At Obscura, we just introduced an experimental setting that allows people to “Use installed custom system DNS profile (e.g. NextDNS)”.
We’re also going to introduce an option to use Mullvad’s ad-blocking DNS servers with Obscura. Mock below:
I’m curious though, what do folks use Custom DNS for when used together with a VPN? Do the above 2 options cover these usecases?
Tracker and malware blocking mostly. I’ve been using Control D for quite some time with Adguard VPN and Obscura, but I will probably switch to using the Mullvad lists directly once you add them.
I think these two methods are certainly enough to cover my use-cases, and probably everyone else with Apple devices as well. The only missing point would be Wireguard config users, but I think there are multiple clients that let you specify custom DNS resolvers, anyway.
(post deleted by author)
what do folks use Custom DNS for when used together with a VPN?

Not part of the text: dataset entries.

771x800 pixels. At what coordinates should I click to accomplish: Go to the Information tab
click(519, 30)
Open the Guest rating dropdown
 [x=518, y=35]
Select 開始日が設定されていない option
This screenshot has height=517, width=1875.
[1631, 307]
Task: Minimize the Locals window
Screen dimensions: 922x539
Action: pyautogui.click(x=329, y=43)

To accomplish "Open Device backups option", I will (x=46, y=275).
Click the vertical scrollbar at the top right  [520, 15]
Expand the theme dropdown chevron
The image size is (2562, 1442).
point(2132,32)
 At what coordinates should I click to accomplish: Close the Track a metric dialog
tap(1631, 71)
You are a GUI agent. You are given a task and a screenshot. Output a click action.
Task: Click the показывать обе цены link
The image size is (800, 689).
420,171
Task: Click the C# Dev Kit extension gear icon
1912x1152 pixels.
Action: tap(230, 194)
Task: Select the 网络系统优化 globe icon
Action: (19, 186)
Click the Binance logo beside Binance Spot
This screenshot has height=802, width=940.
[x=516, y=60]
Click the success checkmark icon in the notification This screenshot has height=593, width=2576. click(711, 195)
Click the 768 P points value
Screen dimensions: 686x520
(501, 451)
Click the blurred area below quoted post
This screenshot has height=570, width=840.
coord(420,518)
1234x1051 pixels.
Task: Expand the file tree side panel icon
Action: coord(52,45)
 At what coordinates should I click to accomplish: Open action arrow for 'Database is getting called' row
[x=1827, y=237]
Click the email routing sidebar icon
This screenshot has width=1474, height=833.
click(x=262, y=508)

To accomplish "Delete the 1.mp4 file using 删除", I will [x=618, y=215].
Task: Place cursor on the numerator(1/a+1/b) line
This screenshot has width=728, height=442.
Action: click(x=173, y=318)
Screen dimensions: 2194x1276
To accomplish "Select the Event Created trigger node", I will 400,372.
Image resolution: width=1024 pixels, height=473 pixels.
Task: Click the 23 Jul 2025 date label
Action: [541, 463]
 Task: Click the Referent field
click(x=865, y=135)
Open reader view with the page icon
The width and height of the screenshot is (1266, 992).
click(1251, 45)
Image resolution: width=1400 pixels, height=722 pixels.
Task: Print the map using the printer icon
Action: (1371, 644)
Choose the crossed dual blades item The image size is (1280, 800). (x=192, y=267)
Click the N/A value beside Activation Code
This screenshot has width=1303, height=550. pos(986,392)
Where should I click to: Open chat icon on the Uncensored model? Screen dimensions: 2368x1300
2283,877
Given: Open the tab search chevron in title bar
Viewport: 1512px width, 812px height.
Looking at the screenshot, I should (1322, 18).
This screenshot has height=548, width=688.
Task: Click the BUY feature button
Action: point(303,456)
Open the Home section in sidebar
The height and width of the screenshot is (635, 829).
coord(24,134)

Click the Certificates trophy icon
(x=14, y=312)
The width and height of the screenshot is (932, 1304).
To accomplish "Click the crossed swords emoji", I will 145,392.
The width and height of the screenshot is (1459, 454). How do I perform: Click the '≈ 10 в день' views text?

I use Control D for custom DNS. I use it to:
I want the granular control that I get with a separate service like this. I also don’t just want to block well known malware/trackers, I want to block as much as possible and know about it after the fact. I don’t think there is as much benefit in blocking malware if you don’t know that malware was blocked.
Recognizing that I can only see DNS queries and not all traffic, I also use it to monitor new apps to see if they are making calls to domains that I am not expecting.
Do the above 2 options cover these usecases?
Yes. The “Use installed custom system DNS profile (e.g. NextDNS)” covers what I would use it for. This is a good idea to solve the custom DNS problem because it allows for encrypted custom DNS.
Services like NextDNS, Control D, AdGuard DNS, etc. give unique encrypted and IPv6 resolvers but cannot give out unique IPv4 addresses due to lack of address space. If you use one of these services and a VPN that only supports IPv4 custom DNS addresses (like Proton), then you have to figure out a way to use the DNS service’s API to link your VPN’s current IP addresses to your resolver IP address and it gets messy and annoying really quickly.
Well if you release a native android app anytime soon, android has the ability to set system wide dns resolver in the settings, it’s named as “private dns”, it’s DNS-over-HTTPS (DoH), so primary use case is just using encrypted DNS.
Better ads and trackers blocking. I refuse to use anything without Hagezi’s lists.
Better malware and phishing blocking.
Services, like Facebook, Instragram, Roblox, etc blocking
Tracking false positives and allowing them.
Also custom DNS must be Secure DNS, otherwise each time IP changes, I have to manually link that IPs to DNS service, also secure DNS is like in the name, secure.
Ah I didn’t know that list has good reputation. Looks like Mullvad’s AdBlock DNS does use that.
Sorry, not entirely sure what you mean by this?
One issue with Android private DNS, is that some network blocks that and the phone can no longer send DNS queries. However, if you hide that inside a VPN tunnel (i.e. Custom DNS within VPN apps/ profiles) then you will still be able to use that.
However, Android’s VPN is leaky , so I suspect it is not as robust as native private DNS.
Private DNS also doesn’t work well on other user profiles if you use GOS. Sometimes it just does work and that profile will not be able to send DNS queries at all.
I use NextDNS alongside with VPN, with the following features enabled
I also keep logs so I could troubleshoot when required.
Ah I didn’t know that list has good reputation. Looks like Mullvad’s AdBlock DNS does use that.
He has many lists and all have a great reputation. The TIF lists are a must IMO.
geniunely I did not know Hagezi was held to a high standard
I usually like to add (on things like NextDNS of course) as many filters with minimal or no breakage risk so in that way it covers a broader scope of ads and tracking and stuff like that
Safe Browsing doesn’t work as well at the DNS level as it does in the browser, so why use it?
It doesn’t harm neither.
I use ControlD for the usecases mentioned above, but also run it at my parents and older family members homes to block access to tools like TeamViewer, ScreenConnect, and other tools commonly used by scammers imitating banks, Google, Microsoft, etc.
I think it’s actually DoT only.
It’s DoT only
Hmmm, seems like people have many different ways of using DNS…
We’ll look into how to allow Obscura to work well with NextDNS or other options on our upcoming platforms (macOS and iOS already work with custom system profiles), thanks for the feedback here folks!